- [Task to carry out] The expected output is an exact copy of the lines from the one containing "Where should I click to: Uncheck" through the final line of the entries below, with no images.

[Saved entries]
╭──

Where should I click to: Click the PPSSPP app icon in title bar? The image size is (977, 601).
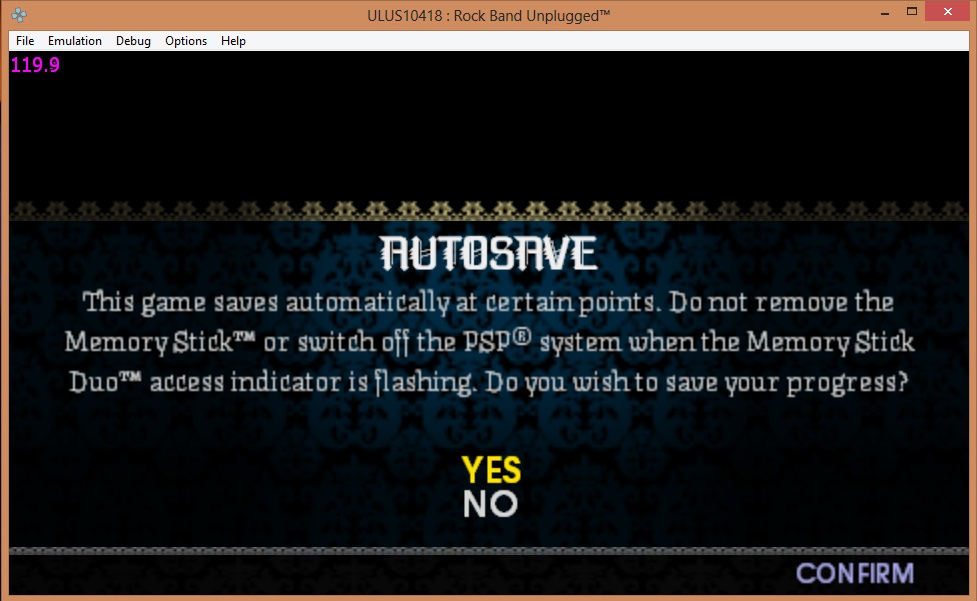[19, 15]
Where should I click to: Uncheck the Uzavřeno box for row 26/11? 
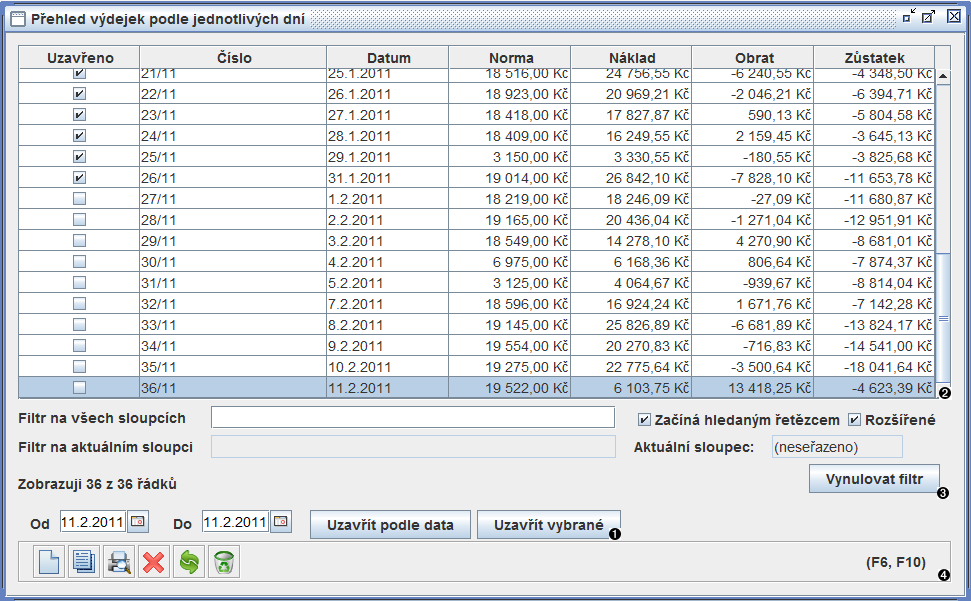click(x=79, y=178)
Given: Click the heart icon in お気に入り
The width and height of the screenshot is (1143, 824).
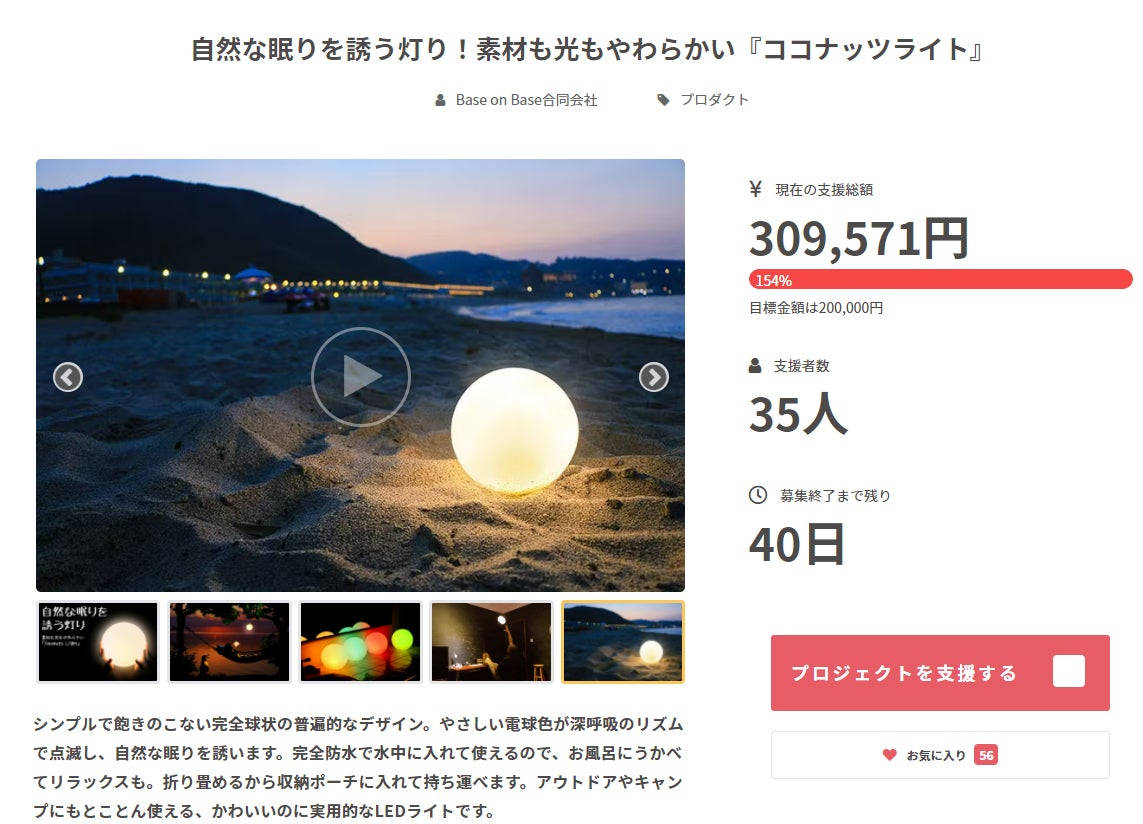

╰──

- [Result below]
Where should I click to: Uncheck the Uzavřeno box for row 26/11? 
click(x=79, y=178)
Given: Click the heart icon in お気に入り
The width and height of the screenshot is (1143, 824).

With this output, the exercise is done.